(Data excerpts begins)
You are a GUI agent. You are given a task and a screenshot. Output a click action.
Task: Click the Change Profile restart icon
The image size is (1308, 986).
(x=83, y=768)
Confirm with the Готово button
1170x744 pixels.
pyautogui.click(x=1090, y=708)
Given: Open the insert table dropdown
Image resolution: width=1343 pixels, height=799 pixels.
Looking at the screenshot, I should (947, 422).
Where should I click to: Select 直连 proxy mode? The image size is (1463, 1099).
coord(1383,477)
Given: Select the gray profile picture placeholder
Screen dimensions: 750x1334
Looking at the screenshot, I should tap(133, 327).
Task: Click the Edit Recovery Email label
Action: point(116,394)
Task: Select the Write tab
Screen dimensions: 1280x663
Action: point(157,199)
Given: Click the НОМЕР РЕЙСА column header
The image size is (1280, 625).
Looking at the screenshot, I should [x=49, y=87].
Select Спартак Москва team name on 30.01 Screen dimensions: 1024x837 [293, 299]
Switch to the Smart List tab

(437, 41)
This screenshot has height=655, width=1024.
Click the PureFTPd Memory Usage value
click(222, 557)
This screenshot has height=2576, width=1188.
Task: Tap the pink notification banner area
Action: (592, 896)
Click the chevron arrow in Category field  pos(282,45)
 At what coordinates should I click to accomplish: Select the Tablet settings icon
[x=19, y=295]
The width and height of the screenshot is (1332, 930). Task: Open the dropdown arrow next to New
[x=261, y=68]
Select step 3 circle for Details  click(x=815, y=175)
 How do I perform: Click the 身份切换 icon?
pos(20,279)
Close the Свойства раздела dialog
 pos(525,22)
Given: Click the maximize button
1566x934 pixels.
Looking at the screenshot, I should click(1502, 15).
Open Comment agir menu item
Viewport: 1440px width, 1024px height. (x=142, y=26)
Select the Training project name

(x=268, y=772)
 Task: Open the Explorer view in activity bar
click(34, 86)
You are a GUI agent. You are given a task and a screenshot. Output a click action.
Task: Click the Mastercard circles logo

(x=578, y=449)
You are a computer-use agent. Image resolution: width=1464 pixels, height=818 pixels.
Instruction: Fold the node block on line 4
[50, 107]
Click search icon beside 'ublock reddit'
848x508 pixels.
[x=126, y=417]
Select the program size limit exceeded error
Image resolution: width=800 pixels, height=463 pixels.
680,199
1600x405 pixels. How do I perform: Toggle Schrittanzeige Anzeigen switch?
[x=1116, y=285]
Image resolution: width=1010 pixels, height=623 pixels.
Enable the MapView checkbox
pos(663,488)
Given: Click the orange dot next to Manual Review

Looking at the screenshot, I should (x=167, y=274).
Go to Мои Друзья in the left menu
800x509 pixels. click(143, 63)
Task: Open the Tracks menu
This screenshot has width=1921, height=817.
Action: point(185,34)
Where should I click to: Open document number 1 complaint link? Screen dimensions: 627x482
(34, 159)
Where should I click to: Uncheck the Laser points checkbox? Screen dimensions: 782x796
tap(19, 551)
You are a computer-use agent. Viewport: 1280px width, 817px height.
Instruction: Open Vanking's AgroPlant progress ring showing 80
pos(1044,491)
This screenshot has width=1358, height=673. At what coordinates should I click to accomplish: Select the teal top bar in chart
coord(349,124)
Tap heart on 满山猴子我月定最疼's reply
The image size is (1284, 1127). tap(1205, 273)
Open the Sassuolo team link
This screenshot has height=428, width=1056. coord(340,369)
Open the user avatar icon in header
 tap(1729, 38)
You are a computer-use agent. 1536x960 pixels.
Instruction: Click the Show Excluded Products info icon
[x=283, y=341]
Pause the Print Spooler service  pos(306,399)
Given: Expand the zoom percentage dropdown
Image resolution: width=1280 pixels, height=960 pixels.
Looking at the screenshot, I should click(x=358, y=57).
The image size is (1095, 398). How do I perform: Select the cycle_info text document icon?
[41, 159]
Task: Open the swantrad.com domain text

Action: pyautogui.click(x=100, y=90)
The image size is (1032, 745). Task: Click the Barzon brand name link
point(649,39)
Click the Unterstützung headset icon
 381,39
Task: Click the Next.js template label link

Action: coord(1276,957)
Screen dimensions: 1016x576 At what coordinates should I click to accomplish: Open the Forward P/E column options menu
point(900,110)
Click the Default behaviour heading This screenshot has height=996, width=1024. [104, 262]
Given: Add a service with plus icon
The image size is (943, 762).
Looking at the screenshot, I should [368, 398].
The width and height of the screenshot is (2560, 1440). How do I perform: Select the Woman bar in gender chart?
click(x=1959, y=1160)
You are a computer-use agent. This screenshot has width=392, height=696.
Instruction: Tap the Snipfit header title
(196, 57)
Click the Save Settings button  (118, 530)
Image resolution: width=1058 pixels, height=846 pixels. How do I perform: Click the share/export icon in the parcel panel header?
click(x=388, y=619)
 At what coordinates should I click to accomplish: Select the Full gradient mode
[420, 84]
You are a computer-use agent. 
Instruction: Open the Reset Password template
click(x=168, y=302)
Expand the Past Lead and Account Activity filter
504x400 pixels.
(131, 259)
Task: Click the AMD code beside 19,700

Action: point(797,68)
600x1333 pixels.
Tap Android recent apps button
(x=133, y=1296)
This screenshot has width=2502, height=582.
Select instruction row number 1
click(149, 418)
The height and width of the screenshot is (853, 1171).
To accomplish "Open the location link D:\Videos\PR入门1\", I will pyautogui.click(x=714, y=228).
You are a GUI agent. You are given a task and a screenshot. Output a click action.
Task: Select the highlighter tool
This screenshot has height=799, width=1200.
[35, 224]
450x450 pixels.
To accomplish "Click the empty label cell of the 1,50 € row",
(Data excerpts ends)
Work request:
Given the data above, which lines hold the string "service"? Return them.

Answer box:
Pause the Print Spooler service  pos(306,399)
Given: Add a service with plus icon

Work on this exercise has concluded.